Of course, the public transportation example from above differs from the
previous examples, in that the underlying temporal network is both directed and
delayed, meaning that a trip between two stations only move people in one
direction and that it takes some time to move from one stop to the next and the
execution of the event is not instantainious. A better temporal network type
for representing transport networks is
directed_delayed_temporal_network
, where each event has two
distinct timestamps instead of one:
e = ret.directed_delayed_temporal_edge[ret.int64, ret.double](
tail=1, head=2, cause_time=2.0, effect_time=3.0)
The example above shows a directed_delayed_temporal_edge
going from
node 1 to node 2, where the “departure time” is 2.0 and the “arrival time” is
3.0.
Exponential/geometric waiting time¶
In other real-world phenomena, the idea of a limit for waiting time for valid time-respecting paths makes sense, but perhaps not a constanc cutoff described by a single value. For example, let’s say you are modelling infromation spreading, e.g., sprading of gossip, where each person hearing a gossip has a constant probability of forgetting it at every unit of time. This means that the maximum waiting times are drawn from an exponential distribution.
mean_cutoff_time = 2.0
exp_adj = ret.temporal_adjacency.exponential[temporal_net.edge_type()](
rate=1/mean_cutoff_time, seed=42)
cluster = ret.out_cluster(
temporal_network=temporal_net,
temporal_adjacency=exp_adj,
vertex=0, time=0.0)
The seed parameter here controls the generation of waiting times. This will create a single realisation of the spreading process. To get a more accurate range of possible outcomes, re-run this functions with different seed values.
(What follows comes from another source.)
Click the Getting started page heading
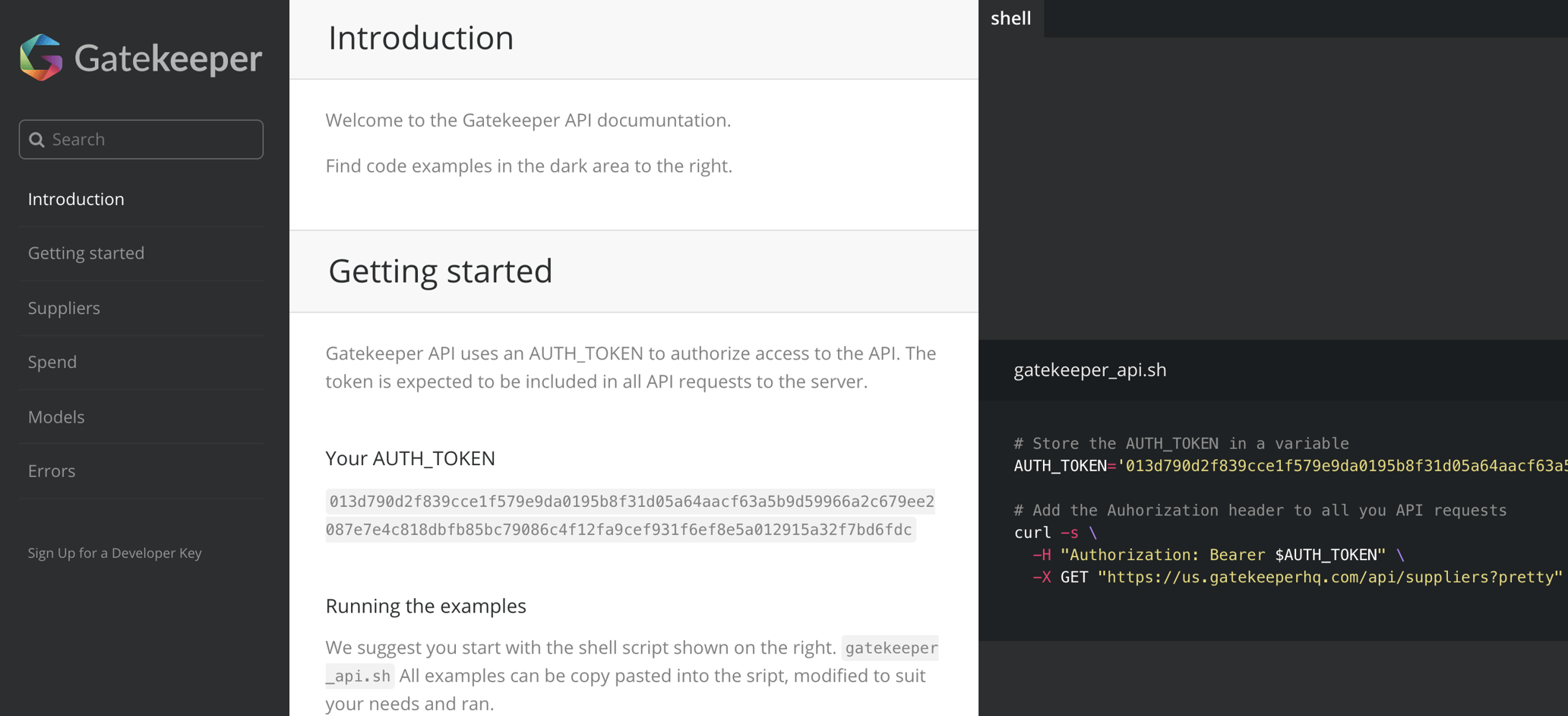This screenshot has height=716, width=1568. coord(441,271)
Note that the exponential adjacency only works for networks with continues time
(i.e., double
time type). For discrete time types (
int64
) you need to use the geometric adjacency
temporal_adjacency.geometric
which has the maximum waiting times
drawn from the geometric distribution.
Infectious and non-infectious events¶
Simply assuming every event will cause a transmission event might not be very realistic. Spreading processes on temporal networks sometimes assume an infection probability \(p\), similar to the role of infectious rate \(\beta\) in SIS processes, that determines wheter a particular event can carry a disease or not. In Reticula, we can do this by creating a new temporal network where each event is occupied (kept) independently with probability \(p\):
p = 0.8
new_net = ret.uniformly_occupy_edges(temporal_net, occupation_prob=p, random_state=gen)
We can then run the same processes on the new_net instead of the old one.
Limited waiting time processes and SIS models¶
With a little bit of work, you can see how SI processes with an infection probability 1.0 on temporal network are isomorphic to reachability. While the relationshio between SI model and simple adjacency is easy to understand, the relationship between exponential waiting time adjacency and SIS processes are more nuanced. In exponential limited waiting-time adjacency, similar to the the usual formulation of the SIS process, each node stays infected and contagious for a length of time drawn from an exponential distribution with a given mean. The difference arrises when thinking of how “re-infections” affect this process. This is however, a topic very involved topic, perhaps enough for a research paper or maybe several.